Wonky HTTP behavior?

T

Twisted

I'm fiddling with possibly making a custom web browser with a few
extras (such as auto-retrying broken downloads (of pages, images,
files...), one-click ad blocking, one-click referrer spoofing, referrer
spoofing when retrieving non-text/foo content-types by default,
user-agent spoofing, etc.) and a few unwanted things ditched (such as
flash, ActiveX, VBScript, and some javascript capabilities). Other
notions include page loading not being interrupted by a slow-to-run
script (typical with ad banner code) and making offsite include loading
use a really short-fuse timeout (again due to synchronous ad loads that
are too slow).

So far, the bare-bones Mosaic-alike (no javascript at all, basic normal
behavior with text, html, and images only) is sort-of working. The
rendering engine needs a load of work, but then, it would. It's
something I think I can cope with.
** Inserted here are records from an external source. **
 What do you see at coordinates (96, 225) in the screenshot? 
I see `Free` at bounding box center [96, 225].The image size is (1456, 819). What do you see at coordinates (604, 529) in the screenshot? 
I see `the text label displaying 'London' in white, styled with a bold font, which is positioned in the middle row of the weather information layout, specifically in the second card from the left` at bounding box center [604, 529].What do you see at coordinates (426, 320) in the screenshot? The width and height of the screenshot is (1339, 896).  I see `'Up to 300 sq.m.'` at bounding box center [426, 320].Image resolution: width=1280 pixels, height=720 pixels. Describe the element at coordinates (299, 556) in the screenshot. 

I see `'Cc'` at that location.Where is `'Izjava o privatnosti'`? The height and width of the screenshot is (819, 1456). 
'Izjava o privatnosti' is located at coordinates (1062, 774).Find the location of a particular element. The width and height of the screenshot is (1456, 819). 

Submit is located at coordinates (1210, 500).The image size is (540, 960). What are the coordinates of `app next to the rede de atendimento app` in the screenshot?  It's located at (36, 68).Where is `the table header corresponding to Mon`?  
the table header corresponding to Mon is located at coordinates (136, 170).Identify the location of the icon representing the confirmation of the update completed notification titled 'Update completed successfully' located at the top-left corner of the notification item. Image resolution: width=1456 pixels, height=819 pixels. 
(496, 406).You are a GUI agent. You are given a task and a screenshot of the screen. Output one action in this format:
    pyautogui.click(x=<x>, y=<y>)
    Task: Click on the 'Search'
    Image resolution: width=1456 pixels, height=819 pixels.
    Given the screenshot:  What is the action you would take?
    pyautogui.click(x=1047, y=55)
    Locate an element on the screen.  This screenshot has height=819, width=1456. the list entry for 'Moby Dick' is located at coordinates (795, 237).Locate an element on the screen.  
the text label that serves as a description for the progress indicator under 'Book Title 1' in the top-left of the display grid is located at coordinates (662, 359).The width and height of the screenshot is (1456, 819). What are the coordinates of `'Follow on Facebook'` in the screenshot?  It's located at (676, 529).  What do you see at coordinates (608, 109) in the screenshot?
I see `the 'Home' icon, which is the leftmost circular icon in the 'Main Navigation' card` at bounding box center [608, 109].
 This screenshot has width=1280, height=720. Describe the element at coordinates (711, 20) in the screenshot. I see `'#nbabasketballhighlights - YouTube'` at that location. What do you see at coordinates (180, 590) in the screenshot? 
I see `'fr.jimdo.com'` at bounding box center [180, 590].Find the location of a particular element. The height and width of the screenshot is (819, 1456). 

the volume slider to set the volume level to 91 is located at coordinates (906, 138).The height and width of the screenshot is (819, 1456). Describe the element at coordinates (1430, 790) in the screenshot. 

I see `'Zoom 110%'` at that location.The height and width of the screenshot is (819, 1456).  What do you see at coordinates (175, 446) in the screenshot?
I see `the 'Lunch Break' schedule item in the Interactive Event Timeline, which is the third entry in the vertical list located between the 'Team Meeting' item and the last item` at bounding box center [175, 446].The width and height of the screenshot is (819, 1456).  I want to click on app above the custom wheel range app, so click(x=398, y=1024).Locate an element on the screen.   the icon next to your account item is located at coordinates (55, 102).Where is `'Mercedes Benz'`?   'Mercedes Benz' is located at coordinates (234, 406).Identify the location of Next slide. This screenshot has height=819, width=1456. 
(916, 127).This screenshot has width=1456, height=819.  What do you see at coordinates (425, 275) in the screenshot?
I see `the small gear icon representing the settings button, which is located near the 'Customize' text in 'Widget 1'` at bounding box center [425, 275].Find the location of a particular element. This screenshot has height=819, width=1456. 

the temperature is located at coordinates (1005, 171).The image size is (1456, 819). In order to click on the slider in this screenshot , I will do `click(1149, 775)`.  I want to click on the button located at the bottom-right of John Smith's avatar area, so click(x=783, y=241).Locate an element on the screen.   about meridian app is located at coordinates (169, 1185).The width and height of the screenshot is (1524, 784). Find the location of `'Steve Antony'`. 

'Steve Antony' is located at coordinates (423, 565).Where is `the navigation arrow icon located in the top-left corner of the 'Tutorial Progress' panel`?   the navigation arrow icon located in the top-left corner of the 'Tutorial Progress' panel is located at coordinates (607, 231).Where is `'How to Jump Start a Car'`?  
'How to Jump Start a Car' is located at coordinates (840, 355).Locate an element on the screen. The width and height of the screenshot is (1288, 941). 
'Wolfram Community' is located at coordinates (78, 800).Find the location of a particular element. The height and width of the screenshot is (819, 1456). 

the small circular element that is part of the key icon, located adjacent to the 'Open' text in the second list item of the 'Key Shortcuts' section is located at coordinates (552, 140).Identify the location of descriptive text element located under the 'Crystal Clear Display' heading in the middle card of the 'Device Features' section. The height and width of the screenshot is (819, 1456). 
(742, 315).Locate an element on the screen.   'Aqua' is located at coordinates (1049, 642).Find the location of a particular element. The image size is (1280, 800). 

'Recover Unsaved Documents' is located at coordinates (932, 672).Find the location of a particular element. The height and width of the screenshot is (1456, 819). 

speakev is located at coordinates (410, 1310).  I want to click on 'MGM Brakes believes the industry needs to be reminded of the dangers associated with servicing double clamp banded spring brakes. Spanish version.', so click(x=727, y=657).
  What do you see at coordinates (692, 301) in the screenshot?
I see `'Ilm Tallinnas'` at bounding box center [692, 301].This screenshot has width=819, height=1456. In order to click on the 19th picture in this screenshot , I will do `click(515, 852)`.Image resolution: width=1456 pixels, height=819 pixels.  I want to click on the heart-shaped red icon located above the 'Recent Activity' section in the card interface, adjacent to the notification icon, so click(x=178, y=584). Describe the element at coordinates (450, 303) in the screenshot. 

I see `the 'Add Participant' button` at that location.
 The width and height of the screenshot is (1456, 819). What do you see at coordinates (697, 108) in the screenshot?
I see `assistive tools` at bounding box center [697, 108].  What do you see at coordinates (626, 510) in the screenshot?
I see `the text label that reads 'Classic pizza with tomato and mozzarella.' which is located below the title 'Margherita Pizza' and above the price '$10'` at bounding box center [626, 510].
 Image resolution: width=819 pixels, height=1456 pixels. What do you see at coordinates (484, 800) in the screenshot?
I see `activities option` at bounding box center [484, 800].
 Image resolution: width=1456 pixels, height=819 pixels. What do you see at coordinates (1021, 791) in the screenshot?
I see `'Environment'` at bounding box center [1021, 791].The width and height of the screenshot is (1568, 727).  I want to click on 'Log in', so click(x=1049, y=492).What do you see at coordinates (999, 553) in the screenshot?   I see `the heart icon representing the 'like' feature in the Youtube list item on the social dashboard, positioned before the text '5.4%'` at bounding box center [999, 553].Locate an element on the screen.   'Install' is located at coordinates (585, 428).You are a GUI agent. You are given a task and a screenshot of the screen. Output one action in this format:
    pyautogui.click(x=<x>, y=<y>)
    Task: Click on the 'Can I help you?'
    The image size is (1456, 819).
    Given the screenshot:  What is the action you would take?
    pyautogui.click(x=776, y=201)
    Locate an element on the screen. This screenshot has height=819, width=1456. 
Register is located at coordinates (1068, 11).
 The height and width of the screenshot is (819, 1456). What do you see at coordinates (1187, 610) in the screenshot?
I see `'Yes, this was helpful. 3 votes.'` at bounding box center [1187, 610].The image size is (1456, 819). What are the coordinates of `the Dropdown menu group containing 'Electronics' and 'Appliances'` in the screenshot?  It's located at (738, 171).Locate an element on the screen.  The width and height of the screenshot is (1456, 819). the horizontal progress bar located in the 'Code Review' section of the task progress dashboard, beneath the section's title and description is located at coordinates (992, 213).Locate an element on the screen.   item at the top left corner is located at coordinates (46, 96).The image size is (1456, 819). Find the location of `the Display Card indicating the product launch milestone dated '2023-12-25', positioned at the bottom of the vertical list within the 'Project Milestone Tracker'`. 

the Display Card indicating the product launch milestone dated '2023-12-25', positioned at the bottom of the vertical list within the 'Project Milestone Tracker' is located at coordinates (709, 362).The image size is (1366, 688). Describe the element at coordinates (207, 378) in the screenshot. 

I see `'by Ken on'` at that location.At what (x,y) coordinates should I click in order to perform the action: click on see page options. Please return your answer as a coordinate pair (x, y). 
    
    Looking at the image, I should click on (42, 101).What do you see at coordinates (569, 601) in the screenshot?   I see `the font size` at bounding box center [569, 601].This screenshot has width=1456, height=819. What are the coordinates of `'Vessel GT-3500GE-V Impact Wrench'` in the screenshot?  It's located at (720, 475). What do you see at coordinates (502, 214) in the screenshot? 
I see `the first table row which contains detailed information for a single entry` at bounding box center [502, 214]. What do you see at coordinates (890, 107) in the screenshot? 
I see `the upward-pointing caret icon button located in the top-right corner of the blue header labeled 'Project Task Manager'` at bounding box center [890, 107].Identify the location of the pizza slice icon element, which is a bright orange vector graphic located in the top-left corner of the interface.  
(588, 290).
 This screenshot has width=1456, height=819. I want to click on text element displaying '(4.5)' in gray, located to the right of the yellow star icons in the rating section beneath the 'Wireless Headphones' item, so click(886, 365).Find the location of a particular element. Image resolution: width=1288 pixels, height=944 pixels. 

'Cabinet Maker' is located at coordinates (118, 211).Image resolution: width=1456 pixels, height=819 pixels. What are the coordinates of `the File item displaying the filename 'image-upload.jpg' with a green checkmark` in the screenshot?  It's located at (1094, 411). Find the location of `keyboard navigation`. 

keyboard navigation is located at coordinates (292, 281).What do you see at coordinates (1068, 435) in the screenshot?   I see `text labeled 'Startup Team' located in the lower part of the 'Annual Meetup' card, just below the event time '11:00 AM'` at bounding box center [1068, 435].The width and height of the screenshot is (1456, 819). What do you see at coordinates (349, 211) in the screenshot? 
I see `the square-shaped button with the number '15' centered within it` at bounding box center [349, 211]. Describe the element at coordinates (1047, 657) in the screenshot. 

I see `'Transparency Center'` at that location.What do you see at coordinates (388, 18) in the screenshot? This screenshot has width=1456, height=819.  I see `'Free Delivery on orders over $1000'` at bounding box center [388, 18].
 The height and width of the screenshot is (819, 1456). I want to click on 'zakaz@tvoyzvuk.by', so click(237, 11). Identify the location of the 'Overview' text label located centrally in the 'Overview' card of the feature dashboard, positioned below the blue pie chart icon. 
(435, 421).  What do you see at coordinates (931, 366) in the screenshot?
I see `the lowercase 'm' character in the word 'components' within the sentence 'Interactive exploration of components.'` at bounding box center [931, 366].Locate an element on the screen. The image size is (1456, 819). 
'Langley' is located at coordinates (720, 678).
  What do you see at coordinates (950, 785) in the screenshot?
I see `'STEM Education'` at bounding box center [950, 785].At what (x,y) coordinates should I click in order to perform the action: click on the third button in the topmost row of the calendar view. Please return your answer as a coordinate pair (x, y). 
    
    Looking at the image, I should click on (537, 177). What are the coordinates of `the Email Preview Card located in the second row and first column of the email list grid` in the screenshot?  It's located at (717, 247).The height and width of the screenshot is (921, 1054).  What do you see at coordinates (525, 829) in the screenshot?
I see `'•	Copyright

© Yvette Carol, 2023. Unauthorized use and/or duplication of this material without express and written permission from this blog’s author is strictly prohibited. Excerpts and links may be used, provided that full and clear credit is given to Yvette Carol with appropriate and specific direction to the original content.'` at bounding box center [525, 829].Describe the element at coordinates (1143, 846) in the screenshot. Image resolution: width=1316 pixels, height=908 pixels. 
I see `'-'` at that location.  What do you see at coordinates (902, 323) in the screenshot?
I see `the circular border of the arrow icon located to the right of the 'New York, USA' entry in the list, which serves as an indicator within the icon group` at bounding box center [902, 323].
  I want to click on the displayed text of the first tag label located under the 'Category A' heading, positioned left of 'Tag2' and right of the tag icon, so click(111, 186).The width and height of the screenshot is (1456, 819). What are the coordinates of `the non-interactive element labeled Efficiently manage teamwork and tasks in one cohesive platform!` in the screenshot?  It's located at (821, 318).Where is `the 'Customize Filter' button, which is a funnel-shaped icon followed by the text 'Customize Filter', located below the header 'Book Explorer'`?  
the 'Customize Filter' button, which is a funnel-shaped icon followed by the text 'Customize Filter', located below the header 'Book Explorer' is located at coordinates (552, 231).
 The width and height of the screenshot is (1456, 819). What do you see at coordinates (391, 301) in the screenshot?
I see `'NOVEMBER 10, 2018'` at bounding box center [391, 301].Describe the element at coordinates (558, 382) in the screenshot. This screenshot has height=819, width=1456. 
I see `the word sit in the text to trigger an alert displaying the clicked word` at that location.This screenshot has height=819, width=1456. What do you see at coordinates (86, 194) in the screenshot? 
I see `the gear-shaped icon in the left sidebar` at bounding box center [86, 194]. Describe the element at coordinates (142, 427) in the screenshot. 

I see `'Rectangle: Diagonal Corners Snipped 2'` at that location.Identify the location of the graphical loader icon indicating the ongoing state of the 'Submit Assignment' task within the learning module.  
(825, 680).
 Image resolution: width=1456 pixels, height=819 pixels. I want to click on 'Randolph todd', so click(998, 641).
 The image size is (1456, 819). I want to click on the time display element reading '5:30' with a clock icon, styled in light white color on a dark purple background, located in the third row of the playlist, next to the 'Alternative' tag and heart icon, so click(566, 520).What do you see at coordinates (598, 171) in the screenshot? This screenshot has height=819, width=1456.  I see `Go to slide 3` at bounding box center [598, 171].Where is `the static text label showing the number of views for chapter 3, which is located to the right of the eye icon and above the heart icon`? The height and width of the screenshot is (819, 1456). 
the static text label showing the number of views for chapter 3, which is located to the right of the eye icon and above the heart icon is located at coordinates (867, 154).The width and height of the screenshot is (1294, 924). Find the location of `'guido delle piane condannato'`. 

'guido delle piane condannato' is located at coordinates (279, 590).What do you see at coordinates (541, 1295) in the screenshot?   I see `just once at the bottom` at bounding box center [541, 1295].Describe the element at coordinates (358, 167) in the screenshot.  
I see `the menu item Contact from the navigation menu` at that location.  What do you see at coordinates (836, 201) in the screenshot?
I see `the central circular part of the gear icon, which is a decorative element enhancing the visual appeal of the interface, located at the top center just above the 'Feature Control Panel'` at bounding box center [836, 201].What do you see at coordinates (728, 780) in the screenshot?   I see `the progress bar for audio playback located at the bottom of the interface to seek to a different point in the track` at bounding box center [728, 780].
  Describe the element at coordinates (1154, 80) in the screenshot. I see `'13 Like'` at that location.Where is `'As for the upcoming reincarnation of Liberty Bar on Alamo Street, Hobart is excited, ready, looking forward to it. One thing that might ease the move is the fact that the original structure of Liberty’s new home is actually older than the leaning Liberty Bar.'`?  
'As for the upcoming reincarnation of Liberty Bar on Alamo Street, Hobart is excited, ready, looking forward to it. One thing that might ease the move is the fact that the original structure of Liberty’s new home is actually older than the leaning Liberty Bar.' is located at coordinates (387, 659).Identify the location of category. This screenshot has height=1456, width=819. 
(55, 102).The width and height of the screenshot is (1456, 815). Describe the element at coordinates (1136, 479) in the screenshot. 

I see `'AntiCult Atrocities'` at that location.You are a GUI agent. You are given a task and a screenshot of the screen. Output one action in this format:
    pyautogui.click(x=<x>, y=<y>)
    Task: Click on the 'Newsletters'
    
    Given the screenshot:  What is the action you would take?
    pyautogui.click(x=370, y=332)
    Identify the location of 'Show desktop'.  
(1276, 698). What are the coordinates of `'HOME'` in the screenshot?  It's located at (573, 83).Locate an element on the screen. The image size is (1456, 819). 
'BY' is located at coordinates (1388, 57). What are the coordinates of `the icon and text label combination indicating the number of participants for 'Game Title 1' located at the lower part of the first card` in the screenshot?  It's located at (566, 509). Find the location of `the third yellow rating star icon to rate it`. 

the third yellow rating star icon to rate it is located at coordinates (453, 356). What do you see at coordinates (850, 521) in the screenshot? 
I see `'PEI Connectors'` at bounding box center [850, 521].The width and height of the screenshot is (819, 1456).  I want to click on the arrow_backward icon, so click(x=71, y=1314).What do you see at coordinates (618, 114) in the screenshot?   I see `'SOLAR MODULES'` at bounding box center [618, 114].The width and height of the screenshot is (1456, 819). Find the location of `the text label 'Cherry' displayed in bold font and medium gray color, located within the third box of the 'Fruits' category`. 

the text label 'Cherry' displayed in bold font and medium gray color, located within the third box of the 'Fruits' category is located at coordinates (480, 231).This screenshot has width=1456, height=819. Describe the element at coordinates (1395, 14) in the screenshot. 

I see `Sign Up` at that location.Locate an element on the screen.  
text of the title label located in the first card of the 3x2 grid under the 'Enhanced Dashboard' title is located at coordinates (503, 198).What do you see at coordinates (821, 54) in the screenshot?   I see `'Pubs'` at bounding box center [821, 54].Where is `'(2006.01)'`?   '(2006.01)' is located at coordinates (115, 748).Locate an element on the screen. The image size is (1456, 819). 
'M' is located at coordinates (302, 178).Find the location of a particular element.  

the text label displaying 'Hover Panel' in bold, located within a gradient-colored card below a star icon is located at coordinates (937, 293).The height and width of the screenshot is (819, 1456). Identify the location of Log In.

OTOH, the backend is doing something
strange as I discovered after a string of 400 Bad Request error page
retrievals.

Wireshark (fork of Ethereal) reveals these dumps of the HTTP headers
from a bog-standard GET request from clicking the first interesting
link at http://www.movingtofreedom.org (the one that displays the rest
of today's blog entry there):


Using Firefox:


Request Method: GET
Request URI:
/2006/11/12/a-round-of-gnu-linux-heading-in-to-the-back-nine-part-2/
Request Version: HTTP/1.1
Host: www.movingtofreedom.org\r\n
User-Agent: Mozilla/5.0 (Windows; U; Windows NT 5.1; en-US; rv:1.8.0.8)
Gecko/20061025 Firefox/1.5.0.8\r\n
Accept:
text/xml,application/xml,application/xhtml+xml,text/html;q=0.9,text/plain;q=0.8,image/png,*/*;q=0.5\r\n
Accept-Language: en-us,en;q=0.5\r\n
Accept-Encoding: gzip,deflate\r\n
Accept-Charset: ISO-8859-1,utf-8;q=0.7,*;q=0.7\r\n
Keep-Alive: 300\r\n
Connection: keep-alive\r\n
Referer: http://www.movingtofreedom.org/\r\n
Cookie:
comment_author_email_bbd0d17eb26d1ffea56c7ae59736eeff=nobody%40nowhere.net;
__utmz=40810430.1158107358.1.1.utmccn=(direct)|utmcsr=(direct)|utmcmd=(none);
__utma=40810430.2073169434.1158107358.1163248340.1163417340.39;
comment_autho



Using the results of tonight's hackathon:

Request Method: GET
Request URI:
/2006/11/12/a-round-of-gnu-linux-heading-in-to-the-back-nine-part-2/
Request Version: HTTP/1.1
User-Agent: Mozilla/5.0 (compatible; myuseragent)
Accept-Language: en-us,en;q=0.5\r\n
Accept-Charset: ISO-8859-1,utf-8;q=0.7,*;q=0.7\r\n
Keep-Alive: 300\r\n
Referer: http://www.movingtofreedom.org/\r\n
Host: www.movingtofreedom.org\r\n
Accept: text/html, image/gif, image/jpeg, *; q=.2, */*; q=.2\r\n
Connection: keep-alive\r\n
Content-type: application/x-www-form-urlencoded\r\n


Yuck. WTF is this? The cookie is missing, which is to be expected (I
haven't used the comment form from this thing, partly because it won't
even render forms properly as of yet), but ... the Accept: headers are
all jumbled in with the others, the Host: header is near the bottom,
Connection: keep-alive and Keep-Alive: 300 are separated, the Referer:
isn't near the bottom where it (apparently) belongs, and there's that
weird "Content-type:" header, which is coming from Christ alone knows
where and is probably the cause of the 400 errors and God alone knows
what more subtle problems (different format of returned page sometimes?
Getting incorrectly identified as a broken bot or something? I don't
want people using my new browser getting lots of timeouts, connections
refused, and 403 errors because some webmaster thought it was a
misbehaving bot instead of a human being and tells the world to block
the user agent! At least it's only a test user-agent; obviously when
it's done the user-agent will be changed to something a lot less lame.
Getting mistaken for a bad bot might also land my IP range in a block
list somewhere, which might put a crimp in surfing not to mention
testing this thing further, as well as inconveniencing up to 255 other
customers of my ISP at a time as an extra added bonus feature.)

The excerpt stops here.